Scraping Farfetch can get you valuable data for market research, pricing analysis and to stay ahead in the fashion game. Using Crawlbase Crawling API and libraries like BeautifulSoup, you can scrape product details, automate data collection, and streamline your workflow.

But remember to respect website TOS and ethical scraping. With the code and guidance provided in this blog, you can easily scrape Farfetch search and product pages. Want to scrape more websites? Check out our other guides.

📜 How to Scrape Monster.com
📜 How to Scrape Groupon
📜 How to Scrape TechCrunch
📜 How to Scrape X.com Tweet Pages
📜 How to Scrape Clutch.co

If you have questions or want to give feedback, our support team can help with web scraping. Happy scraping!

Frequently Asked Questions

Q. How do I handle JavaScript content when scraping Farfetch?

When scraping dynamic sites like Farfetch, JavaScript content may not load immediately. Use the Crawlbase Crawling API, which supports JavaScript rendering. This will ensure the page is fully loaded, including dynamic content, before you extract the data. You can set the ajax_wait option to true in the API request to allow enough time for JavaScript to render the page.

Q. Can I scrape product details from multiple pages on Farfetch?

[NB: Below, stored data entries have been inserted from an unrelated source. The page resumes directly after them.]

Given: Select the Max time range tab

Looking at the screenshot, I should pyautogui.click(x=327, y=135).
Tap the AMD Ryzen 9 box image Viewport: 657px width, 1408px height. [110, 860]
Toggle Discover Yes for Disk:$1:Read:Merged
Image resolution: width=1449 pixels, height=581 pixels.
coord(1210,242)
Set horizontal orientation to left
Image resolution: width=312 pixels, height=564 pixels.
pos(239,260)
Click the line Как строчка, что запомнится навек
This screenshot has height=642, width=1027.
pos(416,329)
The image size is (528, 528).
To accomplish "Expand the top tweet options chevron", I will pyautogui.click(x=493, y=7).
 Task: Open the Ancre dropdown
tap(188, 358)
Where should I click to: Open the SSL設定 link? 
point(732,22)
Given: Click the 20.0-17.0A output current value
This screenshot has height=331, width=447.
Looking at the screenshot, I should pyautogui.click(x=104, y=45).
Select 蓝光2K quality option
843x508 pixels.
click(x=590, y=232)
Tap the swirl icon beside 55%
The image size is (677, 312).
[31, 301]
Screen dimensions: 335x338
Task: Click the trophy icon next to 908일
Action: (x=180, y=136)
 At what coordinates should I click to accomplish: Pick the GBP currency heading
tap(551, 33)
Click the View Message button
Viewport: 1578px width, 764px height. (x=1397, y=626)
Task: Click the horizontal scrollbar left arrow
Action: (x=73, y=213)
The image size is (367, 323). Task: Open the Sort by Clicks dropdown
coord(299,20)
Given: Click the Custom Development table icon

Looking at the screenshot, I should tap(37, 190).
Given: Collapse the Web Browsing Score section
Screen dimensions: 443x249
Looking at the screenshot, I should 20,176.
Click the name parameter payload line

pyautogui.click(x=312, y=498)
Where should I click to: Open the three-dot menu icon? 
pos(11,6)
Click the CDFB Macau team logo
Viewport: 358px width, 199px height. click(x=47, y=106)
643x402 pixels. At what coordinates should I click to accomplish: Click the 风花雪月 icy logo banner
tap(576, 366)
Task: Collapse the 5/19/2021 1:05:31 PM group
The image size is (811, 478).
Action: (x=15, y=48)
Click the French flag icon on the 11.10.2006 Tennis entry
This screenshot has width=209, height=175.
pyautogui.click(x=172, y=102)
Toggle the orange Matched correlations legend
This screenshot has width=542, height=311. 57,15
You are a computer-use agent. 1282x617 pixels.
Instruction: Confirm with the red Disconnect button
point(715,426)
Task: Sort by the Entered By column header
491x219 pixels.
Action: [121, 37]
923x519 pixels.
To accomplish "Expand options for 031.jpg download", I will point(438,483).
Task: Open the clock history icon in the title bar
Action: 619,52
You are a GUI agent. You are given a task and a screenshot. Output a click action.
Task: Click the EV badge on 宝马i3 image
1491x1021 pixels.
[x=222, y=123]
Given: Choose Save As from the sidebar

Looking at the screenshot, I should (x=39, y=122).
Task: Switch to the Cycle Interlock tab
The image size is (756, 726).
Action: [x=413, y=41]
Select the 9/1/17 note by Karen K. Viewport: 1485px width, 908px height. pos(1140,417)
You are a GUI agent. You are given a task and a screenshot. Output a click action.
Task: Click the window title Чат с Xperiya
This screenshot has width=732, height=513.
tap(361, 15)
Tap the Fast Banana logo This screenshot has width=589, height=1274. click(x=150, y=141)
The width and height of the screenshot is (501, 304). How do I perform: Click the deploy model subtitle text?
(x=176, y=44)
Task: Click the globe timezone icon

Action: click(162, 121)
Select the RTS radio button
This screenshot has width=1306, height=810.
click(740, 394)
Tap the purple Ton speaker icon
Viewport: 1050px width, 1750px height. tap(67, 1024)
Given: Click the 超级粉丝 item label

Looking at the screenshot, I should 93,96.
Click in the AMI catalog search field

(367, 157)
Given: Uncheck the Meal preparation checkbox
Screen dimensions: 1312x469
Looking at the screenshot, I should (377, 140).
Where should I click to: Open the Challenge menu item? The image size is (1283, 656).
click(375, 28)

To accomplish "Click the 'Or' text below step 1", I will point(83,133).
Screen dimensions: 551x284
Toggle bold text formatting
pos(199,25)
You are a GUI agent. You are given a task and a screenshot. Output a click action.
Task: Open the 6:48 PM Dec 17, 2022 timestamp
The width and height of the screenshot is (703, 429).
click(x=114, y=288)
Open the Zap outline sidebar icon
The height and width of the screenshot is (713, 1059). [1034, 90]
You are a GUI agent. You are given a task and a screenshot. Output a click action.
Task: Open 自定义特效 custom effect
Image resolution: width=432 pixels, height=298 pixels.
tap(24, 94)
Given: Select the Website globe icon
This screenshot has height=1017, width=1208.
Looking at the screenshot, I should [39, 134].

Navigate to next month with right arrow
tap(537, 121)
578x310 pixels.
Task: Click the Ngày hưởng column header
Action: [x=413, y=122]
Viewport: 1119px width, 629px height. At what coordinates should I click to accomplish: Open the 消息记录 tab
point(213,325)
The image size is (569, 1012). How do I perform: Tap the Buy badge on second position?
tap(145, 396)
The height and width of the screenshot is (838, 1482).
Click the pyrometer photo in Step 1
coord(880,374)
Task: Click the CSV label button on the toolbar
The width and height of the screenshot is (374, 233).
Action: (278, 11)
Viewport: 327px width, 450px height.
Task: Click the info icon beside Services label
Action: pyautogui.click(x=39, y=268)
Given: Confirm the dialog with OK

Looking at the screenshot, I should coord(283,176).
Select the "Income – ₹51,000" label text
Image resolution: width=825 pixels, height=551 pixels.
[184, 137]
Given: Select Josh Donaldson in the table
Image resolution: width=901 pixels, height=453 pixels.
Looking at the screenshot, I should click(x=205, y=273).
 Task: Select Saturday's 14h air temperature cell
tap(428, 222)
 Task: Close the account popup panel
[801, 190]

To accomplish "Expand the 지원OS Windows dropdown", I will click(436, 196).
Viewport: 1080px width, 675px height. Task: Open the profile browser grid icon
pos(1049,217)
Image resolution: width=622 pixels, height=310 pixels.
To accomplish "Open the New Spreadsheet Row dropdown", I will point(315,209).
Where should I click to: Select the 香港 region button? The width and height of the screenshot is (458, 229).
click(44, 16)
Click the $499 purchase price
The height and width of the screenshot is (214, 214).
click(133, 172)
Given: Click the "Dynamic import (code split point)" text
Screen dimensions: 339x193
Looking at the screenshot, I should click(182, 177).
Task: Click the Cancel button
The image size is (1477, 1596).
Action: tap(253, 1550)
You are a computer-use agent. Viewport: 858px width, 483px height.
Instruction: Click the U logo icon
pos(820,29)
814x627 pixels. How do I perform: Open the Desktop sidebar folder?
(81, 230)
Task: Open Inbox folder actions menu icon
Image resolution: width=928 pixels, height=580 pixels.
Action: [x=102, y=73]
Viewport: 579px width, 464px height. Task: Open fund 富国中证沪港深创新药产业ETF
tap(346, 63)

Yes, you can scrape product details from multiple pages on Farfetch. To do this, you need to handle pagination. You can adjust the URL to include a page number parameter and scrape listings from each page in a loop. If used together with the Crawlbase Crawling API, you’d be able to scrape multiple pages without the fear of getting banned.

Q. How do I store the scraped data?

After scraping data from Farfetch, it’s essential to store it in an organized format. You can save the data in CSV or JSON files for easy access and future use. For example, the code can write the scraped product details to a CSV file, ensuring that the information is saved in a structured manner, which is ideal for analysis or sharing.